Personalised medicine is “… a medical model using characterization of individuals’ phenotypes and genotypes (e.g., molecular profiling, medical imaging, lifestyle data) for tailoring the right therapeutic strategy for the right person at the right time, and/or to determine the predisposition to disease and/or to deliver timely and targeted prevention” (Definition from the European Council Conclusion on personalised medicine for patients (2015/C 421/03))

How does Personalised Medicine relate to HEcoPerMed?

In an era of persistent and increasing pressure on health care budgets across Europe due to demographic change, unbalanced national age pyramids, increased demand of care and rising health care costs, personalised medicine is the hope of many patients, health experts, and policy makers to find and implement more efficient and effective ways to cure diseases. Personalised medicine aims to optimally match patient and treatment by assessing the characteristics of patients in which treatments yield (the most) results.

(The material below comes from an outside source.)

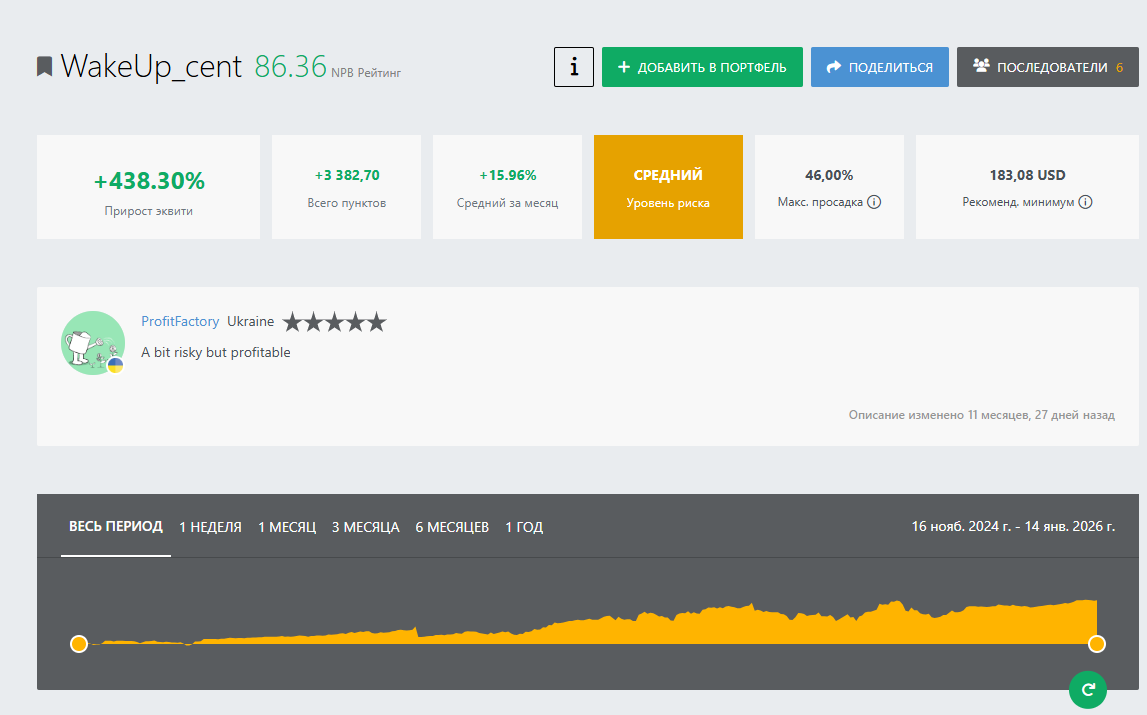This screenshot has height=715, width=1147.
Task: Click the five-star rating icons
Action: pos(334,322)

Personalised medicine reflects a paradigm change in health care by no longer focusing on the impact of interventions on group means, but rather on individual differences between patients through deep phenotyping and genotyping by using biomarkers, (bio)imaging, functional parameters and others.

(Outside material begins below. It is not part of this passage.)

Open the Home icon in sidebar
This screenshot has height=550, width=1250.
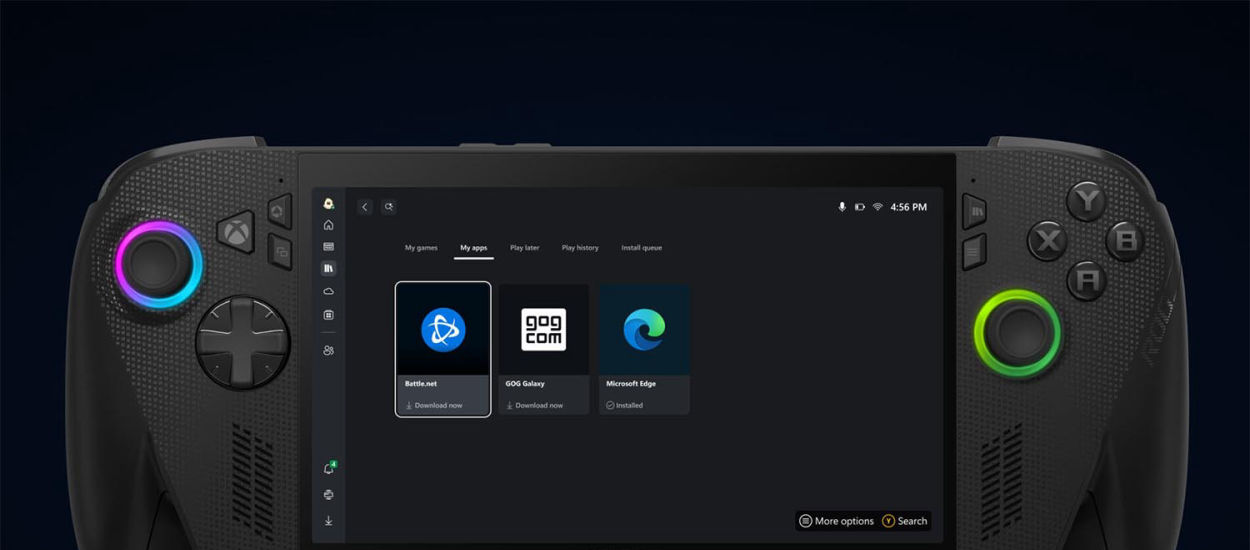point(328,225)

Personalised medicine is promising as it is expected to increase efficiency through better targeting of treatments. However, while the development of personalised medicine treatments is generally an academic endeavour, its commercialization is often profit-oriented, reducing the efficiency potential of technologies through high pricing. Commercially marketed products such as biomarkers are frequently priced at the margin, following companies’ analyses of ‘what the market can bear’, rather than based on the health benefit to patients. Therefore, there is a need for economic models evaluating personalised medicine interventions, as well as analysis of payment models that support innovation and link financial reward to health outcomes.